Ich kenn das bisher nur von den __ Schleierschwanz Goldfischen und habe daher bisher keine gekauft.

In einem vernüftigen Teich, haben die keine großen Probleme über den Winter zu kommen.


----------



## Zacky (15. Mai 2013)

*AW: Schleierschwanzkoi  woher , wenn ja !*

Hallo.

Einen Schleierschwanzkoi kenne ich nun nicht.  Aber was es gibt, sind Hirenaga-Koi oder auch Butterfly-Koi oder Longfin genannt. Hierenaga heißen die Fische mit langen fransigen Flossen bei den Japanern und als Butterfly werden sie aus Israel und den anderen Züchterländern bezeichnet.

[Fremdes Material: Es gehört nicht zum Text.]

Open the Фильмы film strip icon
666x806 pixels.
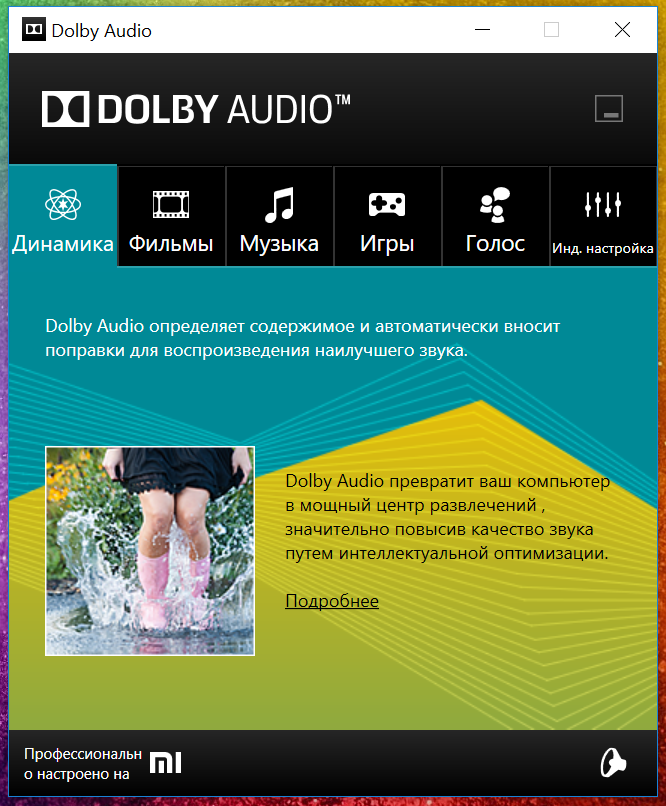[x=171, y=205]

So einen Hirenaga / Butterfly sollte man eigentlich bei einem guten Koihändler bekommen. Ist zwar nicht Massenware, aber einige Koi dieser Art sollten dann da sein. Die Koi(s) gibt es auch in fast allen Varietäten.

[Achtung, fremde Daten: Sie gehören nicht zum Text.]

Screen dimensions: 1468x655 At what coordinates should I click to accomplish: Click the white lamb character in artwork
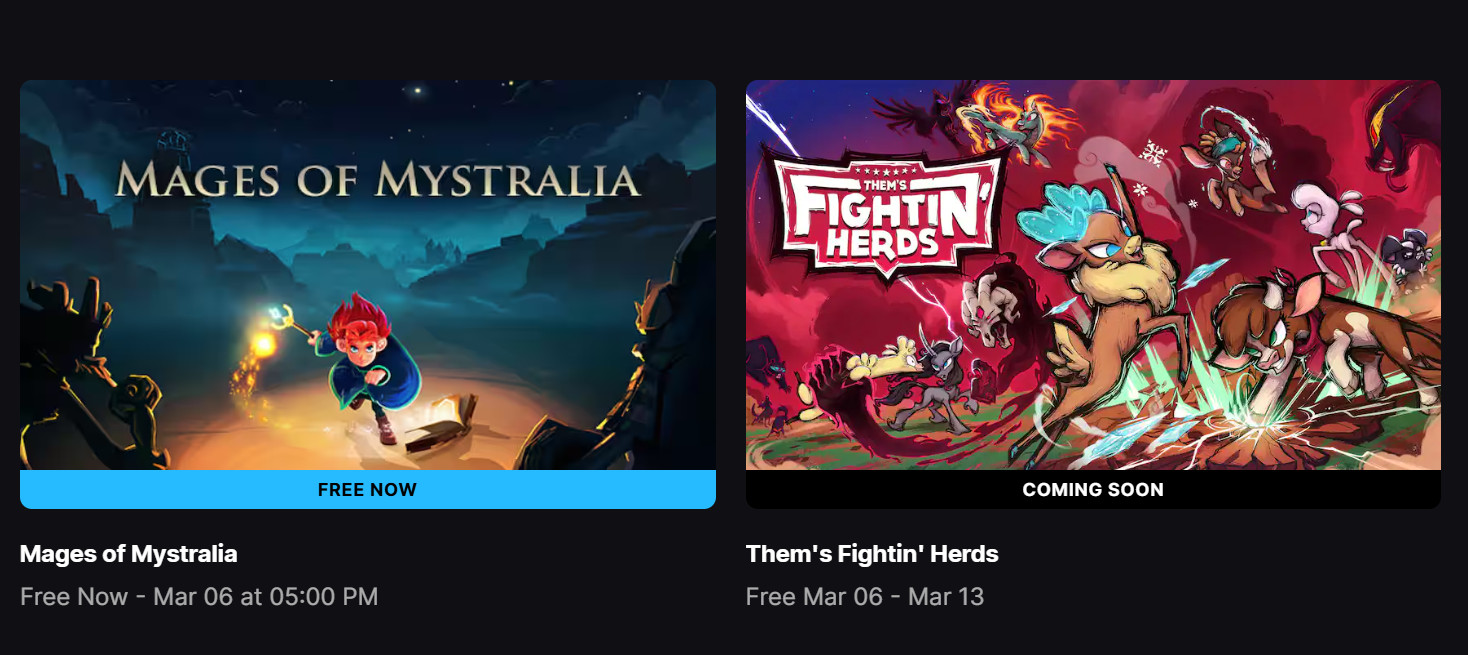tap(1330, 232)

Ich habe derzeit 2 Stück in meiner Innenhälterung, weil sie für draußen noch zu klein sind.


----------



## troll20 (15. Mai 2013)

*AW: Schleierschwanzkoi  woher , wenn ja !*

Heiko, Teichlandschaft hat glaube einen.

mfg René


----------



## California1 (15. Mai 2013)

*AW: Schleierschwanzkoi  woher , wenn ja !*

Hallo,
Man kann sie auch "Geisterkoi" = "Ghost Koi" nennen 

Lg


----------



## Zacky (15. Mai 2013)

*AW: Schleierschwanzkoi  woher , wenn ja !*

 Also Ghostkoi sind nach meinen Erkenntnissen eher dunkel einfarbige Koi, überwiegend schwarz oder grau.


----------



## Christine (15. Mai 2013)

*AW: Schleierschwanzkoi  woher , wenn ja !*

Hallo Jo,

Du meinst Butterfly-Koi. Und nein, ich habe keine Koi  - da fehlt meinem Teich mindestens eine "0" beim Volumen


----------



## Lucy79 (16. Mai 2013)

*AW: Schleierschwanzkoi  woher , wenn ja !*

Ich hab einen Butterfly, allerdings wachsen die wohl nicht so wie die ,,normalen" bleiben eher kleiner..


----------



## Chris2109 (16. Mai 2013)

Butterfly können so gross werden wie ihre normalen koi Kollegen, allerdings wachsen sie etwas langsamer 

Ich kann am Wochenende mal versuchen ein Bild von unserem Grossen zu machen.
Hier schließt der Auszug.